Objective: Gather every line in the records below that contains the string "size". Case counts.

BEGIN Materials provided

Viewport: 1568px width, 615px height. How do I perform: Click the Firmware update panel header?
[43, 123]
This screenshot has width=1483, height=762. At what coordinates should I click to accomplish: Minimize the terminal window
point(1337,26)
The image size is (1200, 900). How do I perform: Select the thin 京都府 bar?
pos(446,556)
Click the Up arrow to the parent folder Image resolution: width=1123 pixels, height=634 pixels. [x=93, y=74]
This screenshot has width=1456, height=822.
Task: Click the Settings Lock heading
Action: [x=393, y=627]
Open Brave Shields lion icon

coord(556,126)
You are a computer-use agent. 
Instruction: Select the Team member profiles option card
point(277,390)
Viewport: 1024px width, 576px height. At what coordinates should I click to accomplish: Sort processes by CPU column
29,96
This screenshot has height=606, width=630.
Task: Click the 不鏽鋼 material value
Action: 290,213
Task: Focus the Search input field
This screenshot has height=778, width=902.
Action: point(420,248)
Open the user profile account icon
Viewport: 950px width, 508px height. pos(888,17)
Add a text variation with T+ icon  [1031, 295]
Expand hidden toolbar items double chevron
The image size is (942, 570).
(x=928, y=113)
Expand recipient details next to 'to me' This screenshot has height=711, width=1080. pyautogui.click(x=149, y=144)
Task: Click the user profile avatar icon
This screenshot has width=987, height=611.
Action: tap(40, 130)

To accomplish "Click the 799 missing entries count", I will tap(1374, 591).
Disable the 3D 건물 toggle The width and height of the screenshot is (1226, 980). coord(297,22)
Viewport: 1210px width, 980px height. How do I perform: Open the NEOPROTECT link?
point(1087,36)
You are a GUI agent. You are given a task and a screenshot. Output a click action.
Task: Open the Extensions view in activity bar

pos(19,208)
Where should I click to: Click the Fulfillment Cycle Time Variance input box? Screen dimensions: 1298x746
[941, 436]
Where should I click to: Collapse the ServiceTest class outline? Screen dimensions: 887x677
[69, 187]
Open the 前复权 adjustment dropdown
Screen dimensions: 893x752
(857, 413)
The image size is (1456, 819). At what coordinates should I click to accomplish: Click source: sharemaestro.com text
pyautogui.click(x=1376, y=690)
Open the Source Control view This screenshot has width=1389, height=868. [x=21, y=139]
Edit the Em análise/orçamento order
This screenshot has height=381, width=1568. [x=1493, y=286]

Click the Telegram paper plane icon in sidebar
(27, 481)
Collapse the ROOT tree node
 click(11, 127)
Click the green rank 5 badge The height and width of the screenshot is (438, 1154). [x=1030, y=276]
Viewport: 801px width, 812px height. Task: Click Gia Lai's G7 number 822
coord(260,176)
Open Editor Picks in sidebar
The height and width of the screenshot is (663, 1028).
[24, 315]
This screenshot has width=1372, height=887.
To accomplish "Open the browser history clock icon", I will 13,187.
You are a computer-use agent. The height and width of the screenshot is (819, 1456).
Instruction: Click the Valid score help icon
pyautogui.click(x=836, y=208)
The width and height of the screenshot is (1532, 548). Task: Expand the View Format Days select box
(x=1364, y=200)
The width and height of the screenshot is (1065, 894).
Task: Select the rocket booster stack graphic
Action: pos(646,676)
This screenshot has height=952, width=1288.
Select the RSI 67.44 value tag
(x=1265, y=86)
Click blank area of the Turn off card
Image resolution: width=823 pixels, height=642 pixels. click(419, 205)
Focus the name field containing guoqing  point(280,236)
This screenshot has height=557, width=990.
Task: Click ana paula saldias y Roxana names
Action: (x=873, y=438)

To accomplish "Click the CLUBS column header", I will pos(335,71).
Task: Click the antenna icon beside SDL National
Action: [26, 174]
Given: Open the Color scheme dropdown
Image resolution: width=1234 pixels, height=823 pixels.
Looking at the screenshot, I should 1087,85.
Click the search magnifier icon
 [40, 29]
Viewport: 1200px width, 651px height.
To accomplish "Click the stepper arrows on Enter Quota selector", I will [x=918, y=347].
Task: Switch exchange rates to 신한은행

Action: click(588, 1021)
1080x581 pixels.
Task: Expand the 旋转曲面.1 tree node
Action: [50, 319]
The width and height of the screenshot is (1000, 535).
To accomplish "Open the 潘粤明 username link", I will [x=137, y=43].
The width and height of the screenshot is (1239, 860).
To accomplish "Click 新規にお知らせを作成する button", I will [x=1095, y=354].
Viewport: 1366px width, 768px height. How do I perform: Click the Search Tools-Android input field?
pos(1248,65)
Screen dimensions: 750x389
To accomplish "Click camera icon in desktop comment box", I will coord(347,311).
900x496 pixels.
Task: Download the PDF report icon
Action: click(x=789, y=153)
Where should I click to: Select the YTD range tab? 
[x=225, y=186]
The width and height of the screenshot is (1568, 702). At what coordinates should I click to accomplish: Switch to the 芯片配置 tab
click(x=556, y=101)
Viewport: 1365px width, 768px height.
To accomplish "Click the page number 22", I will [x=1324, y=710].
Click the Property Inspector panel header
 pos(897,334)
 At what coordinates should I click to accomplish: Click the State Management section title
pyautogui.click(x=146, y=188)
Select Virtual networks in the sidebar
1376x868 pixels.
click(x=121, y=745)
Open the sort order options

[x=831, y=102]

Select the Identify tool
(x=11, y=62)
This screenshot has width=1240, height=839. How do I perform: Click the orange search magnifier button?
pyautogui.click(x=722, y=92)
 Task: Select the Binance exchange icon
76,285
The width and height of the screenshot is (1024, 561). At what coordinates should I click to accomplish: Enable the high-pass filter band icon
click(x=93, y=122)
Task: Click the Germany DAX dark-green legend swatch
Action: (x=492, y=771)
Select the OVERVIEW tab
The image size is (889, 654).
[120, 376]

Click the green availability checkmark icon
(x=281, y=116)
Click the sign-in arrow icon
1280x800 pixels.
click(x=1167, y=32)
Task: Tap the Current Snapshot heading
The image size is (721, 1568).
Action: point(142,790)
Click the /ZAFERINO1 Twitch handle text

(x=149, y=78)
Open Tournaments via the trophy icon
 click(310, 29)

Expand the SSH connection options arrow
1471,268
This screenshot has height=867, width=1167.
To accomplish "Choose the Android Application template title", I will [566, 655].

END Materials provided

Exercise answer:
The image size is (1200, 900). How do I perform: Select the thin 京都府 bar?
The image size is (942, 570).
The image size is (1456, 819). At what coordinates should I click to accomplish: Click source: sharemaestro.com text
The image size is (889, 654).
The image size is (721, 1568).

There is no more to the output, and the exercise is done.